About 4 years ago, I was included in Dr. Kastner’s clinical study of FMF cases @NIH near Washington DC. The genetic testing administered by Dr. Kastner found that I have 2 out of 4 of the FMF genetic mutations he has identified. In 2001, by pure coincidence I realized that I was Gluten sensitive. For a few months I experimented with my diet to realize that abstaining from Gluten would enable me to avoid feeling a particular kind of tiredness ("spacey") that hampered most of my afternoon hours.
For years I had spend my afternoon in a half awake/half asleep state which hampered various aspects of my life and is not a productive mental state considering that I have a very brain intensive job (I work in IT).
In 2001, shortly after I went on a gluten free diet, the intensity and frequency of my FMF Flares decreased to about 1 to 2 medium to mild flares in a year. FMF patients are typically very sensitive to stress. At the time that I went on a gluten free diet, I was divorcing and unemployed. It was probably the most stressful time of my life and my FMF flares decreased in intensity and frequency.
At the time of this writing, I had not had a full blown FMF flare in the past 2 years, not even a mild one.
However, I am not totally free of FMF symptoms: once in a while I still have very mild FMF symptoms such as mild pains in the articulations or unexplained sleeplessness.
As soon as I absorb Gluten, even small amounts of Gluten, my digestive track slows down to a crawl, I feel tired and bloated, I feel strange skin sensations, etc...
It is very obvious to me that, in my case, Gluten acts as a trigger inflammatory agent.
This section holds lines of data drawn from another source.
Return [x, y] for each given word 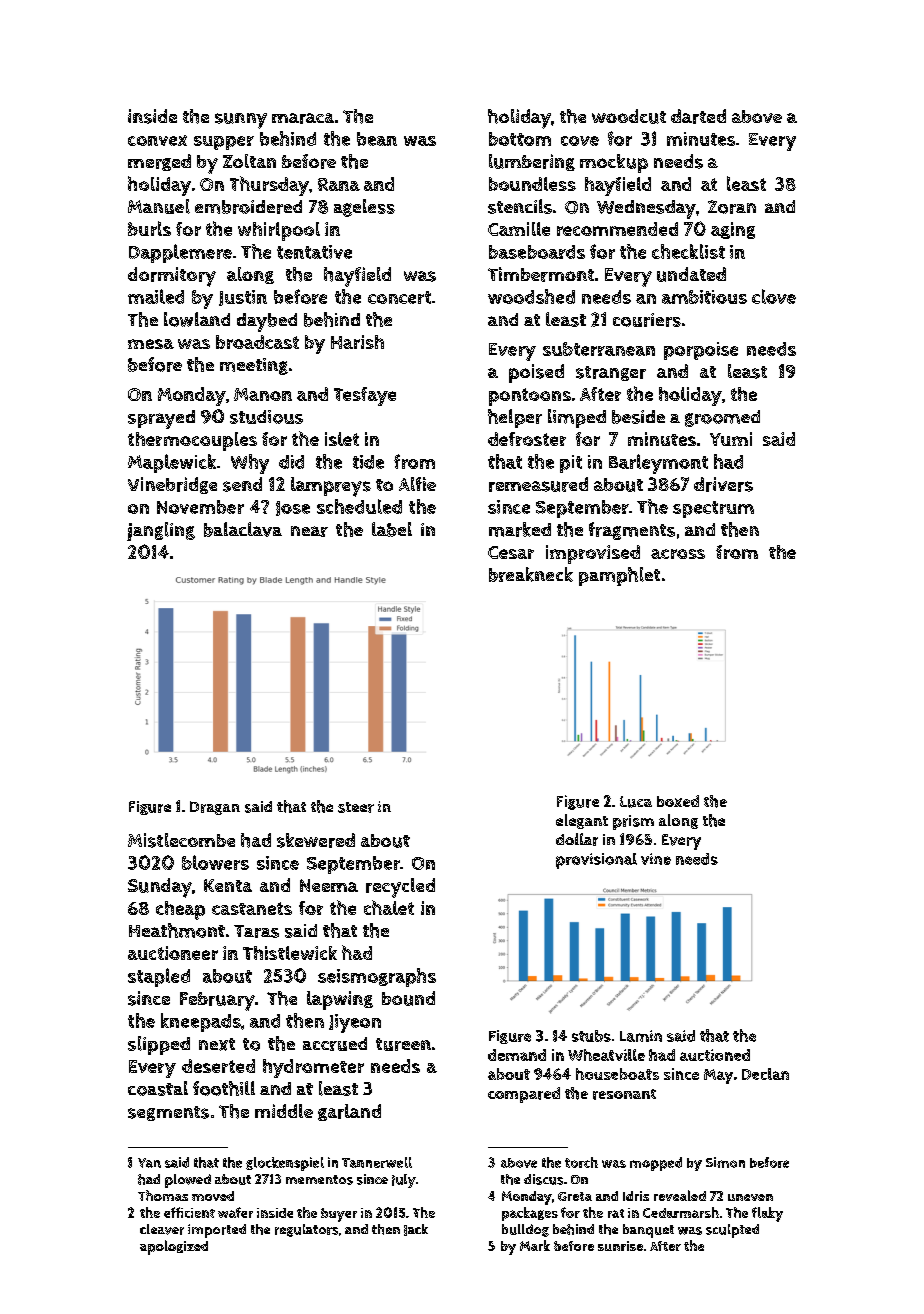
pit [571, 464]
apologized [174, 1247]
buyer [339, 1215]
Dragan [215, 808]
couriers [647, 320]
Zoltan [249, 161]
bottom [520, 139]
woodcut [629, 116]
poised [536, 373]
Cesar [511, 552]
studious [266, 417]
However, for some reason, a full FMF flare does not occur until a certain threshold is reached. It looks like Gluten caused inflammation follows a cumulative pattern before manifesting itself as a full blown FMF episode. In collaboration with Dr. Janine Jeager from the University of Virginia, we have identified 9 cases of FMF patients whose health improved when going on a Gluten free diet.
I am not suggesting that the health of all FMF patients who improve if they went on a Gluten Free diet.
I am suggesting that some FMF patients could entirely free themselves of the most painful and undesirable symptoms of FMF by going on a Gluten Free diet.
I suggest that a Gluten free diet is a worth while experiment to try for at least one to three months to determine if it has a positive impact on the FMF flares.